There are many devices on the market that promise to help keep pools clean and free of debris and sediment. There are even automated pool cleaners that will independently clean pool floors and walls without direct human control, allowing for automatic pool cleaning at night and during periods of pool closures.
But how can pool operators be sure that a cleaner will live up to its claims and effectively keep their pools clean and free of debris?
NSF International has an answer for that — CCS 15965: Component Certification Specification for Manual and Automated Pool Cleaners. Component certification specifications (CCS) are documents that provide testing requirements and certification criteria for products that fall under the scope of NSF/ANSI 50: Equipment for Swimming Pools, Spas, Hot Tubs and Other Recreational Water Facilities, but that have not been balloted into the standard. CCS 15965 provides requirements for both manual pool cleaners (those that require operation by a human) and automated pool cleaners (those capable of operating without direct human control). The CCS covers pool cleaners and related equipment intended for use in public facilities and includes requirements for materials, design and construction, marking, installation and use instructions, and performance of the equipment to pick up certain contaminants in the pool water. Automated pool cleaners also are evaluated for the pattern of floor/wall coverage.
Material and design requirements
Pool cleaners must meet the same material safety and corrosion resistance requirements as every other product certified under NSF/ANSI 50. These requirements are defined in Section 3 of NSF/ANSI 50 and require materials used at surface areas exceeding 100 square inches to be approved for acceptable use as a direct or indirect food additive in accordance with 21 CFR 170-199 (FDA); to be certified to NSF/ANSI 61, 14 or 42; or to undergo chemical extraction testing per requirements of Annex A.
Additionally, the CCS requires that debris and sediment collected by the pool cleaner be readily removable and that automated pool cleaners utilizing a container to collect the debris and sediment must possess a mechanism for alerting the user when the filter has been filled.

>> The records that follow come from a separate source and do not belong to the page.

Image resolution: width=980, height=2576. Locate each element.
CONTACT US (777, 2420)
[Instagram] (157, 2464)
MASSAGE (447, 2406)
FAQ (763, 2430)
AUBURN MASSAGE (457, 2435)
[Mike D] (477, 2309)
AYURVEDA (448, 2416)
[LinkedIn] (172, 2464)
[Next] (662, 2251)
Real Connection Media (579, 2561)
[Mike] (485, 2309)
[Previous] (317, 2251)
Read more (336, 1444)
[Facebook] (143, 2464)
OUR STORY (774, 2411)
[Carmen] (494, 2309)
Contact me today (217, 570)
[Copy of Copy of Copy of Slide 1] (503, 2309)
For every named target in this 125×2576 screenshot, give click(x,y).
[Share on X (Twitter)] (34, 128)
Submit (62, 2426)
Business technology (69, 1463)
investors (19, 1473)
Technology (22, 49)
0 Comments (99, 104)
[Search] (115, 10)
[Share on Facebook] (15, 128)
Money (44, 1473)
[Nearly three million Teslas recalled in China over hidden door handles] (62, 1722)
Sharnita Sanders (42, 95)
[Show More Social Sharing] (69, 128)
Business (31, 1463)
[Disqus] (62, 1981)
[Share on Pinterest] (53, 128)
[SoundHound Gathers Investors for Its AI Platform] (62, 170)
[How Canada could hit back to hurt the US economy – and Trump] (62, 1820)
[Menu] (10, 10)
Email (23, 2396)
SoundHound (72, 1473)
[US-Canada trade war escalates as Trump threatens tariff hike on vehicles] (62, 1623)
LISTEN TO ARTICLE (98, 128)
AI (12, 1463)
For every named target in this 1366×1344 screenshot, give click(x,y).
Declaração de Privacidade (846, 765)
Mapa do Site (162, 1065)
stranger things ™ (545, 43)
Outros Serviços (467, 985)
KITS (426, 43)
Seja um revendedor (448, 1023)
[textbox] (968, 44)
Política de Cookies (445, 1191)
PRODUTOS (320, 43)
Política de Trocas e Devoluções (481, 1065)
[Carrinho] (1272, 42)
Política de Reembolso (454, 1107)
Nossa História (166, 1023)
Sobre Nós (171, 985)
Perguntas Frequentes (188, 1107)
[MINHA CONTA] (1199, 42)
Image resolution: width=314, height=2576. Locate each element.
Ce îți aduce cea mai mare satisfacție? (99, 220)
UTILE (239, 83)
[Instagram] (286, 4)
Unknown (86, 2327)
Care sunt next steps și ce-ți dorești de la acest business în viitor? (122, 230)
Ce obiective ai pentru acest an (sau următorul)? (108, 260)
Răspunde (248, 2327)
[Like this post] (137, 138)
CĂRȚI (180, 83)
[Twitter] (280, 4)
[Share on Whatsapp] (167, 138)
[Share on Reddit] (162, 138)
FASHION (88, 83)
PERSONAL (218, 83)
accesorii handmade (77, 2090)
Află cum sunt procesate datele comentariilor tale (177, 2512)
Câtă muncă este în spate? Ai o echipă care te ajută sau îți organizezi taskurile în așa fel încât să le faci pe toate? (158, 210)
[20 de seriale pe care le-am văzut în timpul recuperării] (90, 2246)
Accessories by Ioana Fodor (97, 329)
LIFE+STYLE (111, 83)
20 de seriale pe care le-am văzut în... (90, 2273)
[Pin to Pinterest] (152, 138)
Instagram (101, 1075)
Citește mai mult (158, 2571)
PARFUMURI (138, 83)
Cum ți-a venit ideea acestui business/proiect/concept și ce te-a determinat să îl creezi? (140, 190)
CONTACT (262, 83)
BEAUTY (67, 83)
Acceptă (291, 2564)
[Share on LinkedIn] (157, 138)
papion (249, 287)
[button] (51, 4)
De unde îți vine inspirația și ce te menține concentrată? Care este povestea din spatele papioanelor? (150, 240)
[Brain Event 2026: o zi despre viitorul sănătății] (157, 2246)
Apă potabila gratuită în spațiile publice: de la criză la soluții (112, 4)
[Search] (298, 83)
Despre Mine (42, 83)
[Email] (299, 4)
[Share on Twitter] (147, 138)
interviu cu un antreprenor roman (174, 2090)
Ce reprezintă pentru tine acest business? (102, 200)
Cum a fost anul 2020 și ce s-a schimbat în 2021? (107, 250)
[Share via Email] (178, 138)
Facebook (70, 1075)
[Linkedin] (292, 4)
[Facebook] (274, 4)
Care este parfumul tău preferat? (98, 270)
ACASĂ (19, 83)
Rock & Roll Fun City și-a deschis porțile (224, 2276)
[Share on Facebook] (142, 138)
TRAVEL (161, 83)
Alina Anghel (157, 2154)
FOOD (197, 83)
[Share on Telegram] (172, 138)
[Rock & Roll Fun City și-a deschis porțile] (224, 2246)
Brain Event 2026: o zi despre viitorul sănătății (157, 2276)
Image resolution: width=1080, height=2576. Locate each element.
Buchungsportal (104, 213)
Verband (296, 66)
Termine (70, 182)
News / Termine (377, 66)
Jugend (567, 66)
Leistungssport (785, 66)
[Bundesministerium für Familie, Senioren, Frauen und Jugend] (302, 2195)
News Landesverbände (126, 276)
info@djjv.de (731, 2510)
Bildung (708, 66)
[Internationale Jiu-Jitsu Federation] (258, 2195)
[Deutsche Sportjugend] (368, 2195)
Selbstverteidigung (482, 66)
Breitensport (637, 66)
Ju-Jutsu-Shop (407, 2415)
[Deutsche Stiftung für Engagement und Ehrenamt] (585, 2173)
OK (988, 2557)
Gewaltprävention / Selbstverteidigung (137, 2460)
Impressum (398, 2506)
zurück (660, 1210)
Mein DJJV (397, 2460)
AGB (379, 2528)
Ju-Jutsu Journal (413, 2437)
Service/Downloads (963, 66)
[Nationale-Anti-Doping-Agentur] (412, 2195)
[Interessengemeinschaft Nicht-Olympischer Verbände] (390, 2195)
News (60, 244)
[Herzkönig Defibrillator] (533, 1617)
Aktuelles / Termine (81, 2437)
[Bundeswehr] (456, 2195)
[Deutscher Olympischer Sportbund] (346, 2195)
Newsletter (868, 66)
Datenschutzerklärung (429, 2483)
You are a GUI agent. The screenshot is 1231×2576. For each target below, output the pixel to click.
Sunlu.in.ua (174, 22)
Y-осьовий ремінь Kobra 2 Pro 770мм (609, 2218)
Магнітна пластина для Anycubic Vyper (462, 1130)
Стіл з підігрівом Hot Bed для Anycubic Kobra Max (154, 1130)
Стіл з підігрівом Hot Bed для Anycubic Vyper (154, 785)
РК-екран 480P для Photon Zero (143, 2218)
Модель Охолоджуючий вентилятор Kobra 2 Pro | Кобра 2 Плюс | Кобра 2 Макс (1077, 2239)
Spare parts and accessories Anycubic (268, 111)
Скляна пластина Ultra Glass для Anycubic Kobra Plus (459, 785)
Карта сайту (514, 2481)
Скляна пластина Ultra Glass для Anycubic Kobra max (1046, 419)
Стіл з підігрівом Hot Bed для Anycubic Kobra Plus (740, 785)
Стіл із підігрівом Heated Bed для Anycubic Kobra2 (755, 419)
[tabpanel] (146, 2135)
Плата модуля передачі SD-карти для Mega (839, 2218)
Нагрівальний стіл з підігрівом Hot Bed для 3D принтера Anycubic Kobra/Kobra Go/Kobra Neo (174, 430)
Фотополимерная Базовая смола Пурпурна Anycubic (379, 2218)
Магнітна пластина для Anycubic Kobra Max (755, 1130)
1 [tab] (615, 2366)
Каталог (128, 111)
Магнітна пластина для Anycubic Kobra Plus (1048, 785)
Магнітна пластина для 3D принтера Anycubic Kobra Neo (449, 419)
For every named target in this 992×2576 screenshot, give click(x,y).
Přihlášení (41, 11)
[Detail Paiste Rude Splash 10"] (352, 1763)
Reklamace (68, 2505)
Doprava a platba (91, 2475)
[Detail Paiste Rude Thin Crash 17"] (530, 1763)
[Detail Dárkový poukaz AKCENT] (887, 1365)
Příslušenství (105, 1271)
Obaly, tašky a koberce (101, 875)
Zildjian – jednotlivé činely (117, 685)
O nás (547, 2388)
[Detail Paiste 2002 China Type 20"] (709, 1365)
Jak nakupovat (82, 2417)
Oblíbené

Under the CCS, both manual and automatic pool cleaners may be rated for removal of sand, small debris, leaves or any combination thereof from tile, vinyl and concrete surfaces. In order to achieve each of these ratings, the product must meet the following criteria:
• A device rated for the removal of sand must remove ≥85% of sand from each test surface in a single pass.
• A device rated for the removal of small debris must remove ≥75% of the total number of hair ties (used as test “debris”) from each test surface in a single pass.
• A device rated for the removal of leaves must remove ≥75% of the total number of leaves used from each test surface in a single pass.
Figures 1-3 (below) illustrate some of the setups for these contaminant-removal tests.
In addition to cleaning efficiency, automated pool cleaners are tested to assess their ability to completely pass over all areas of a standard-shaped pool during a typical cleaning cycle. In order to test for pool coverage, either of two methods may be employed, as long as an accurate measure of coverage area is obtained. In the first method, a specified amount of test contaminant (either gravel or elastic hair ties) is distributed evenly over the pool floor, and the device is operated for one cleaning cycle. At the end of the cycle, the percentage of test contaminant removed from the pool is assessed. In the second method, photo/video tracking and computational techniques may be utilized to obtain a visual representation of the test pool areas covered by the device during one complete standard cleaning cycle.
Figure 4 in the slideshow shows an example of the second method of testing pool coverage. In this test, LED lights were mounted on the automatic pool cleaner, and long-exposure photography was used to track the path of the pool cleaner around the surface of the pool as it performed a single cleaning cycle.
In either method, if the device is designed to clean vertical pool surfaces, provisions are made to include wall areas in the calculation of the percentage of the pool surface area cleaned. To pass the pool coverage test, an automated pool cleaner must be shown to provide greater than 95% coverage of the pool surface area(s) for which it is rated.
In addition to cleaning efficiency and pool coverage tests, devices that are operated via circulation or booster pump pressure or vacuum are subjected to a pressure or vacuum test. Systems that incorporate a pressure or vacuum regulating valve are exempt from this test. In this test, cleaners must be able to withstand 1.5 times the cleaner’s maximum rated pressure or vacuum for 5 minutes without suffering permanent damage or deformation.
Finally, all pool cleaners must meet requirements for the information displayed on their data plate and owner’s manual. Among other requirements, this information must include the type of surface (floor/wall) the device is rated to clean, the type of debris the device is rated to remove, maximum pressure and vacuum ratings (if applicable), and safety, operation and maintenance instructions.
CCS 15965: Component Certification Specification for Manual and Automated Pool Cleaners provides a new mechanism for manufacturers of pool cleaners and related equipment to demonstrate the quality of their product. At the same time, choosing a pool cleaner certified under CCS 15965 allows pool operators to be confident that the cleaner they select will perform as well or better than advertised, leading to cleaner pools that can be maintained with less effort.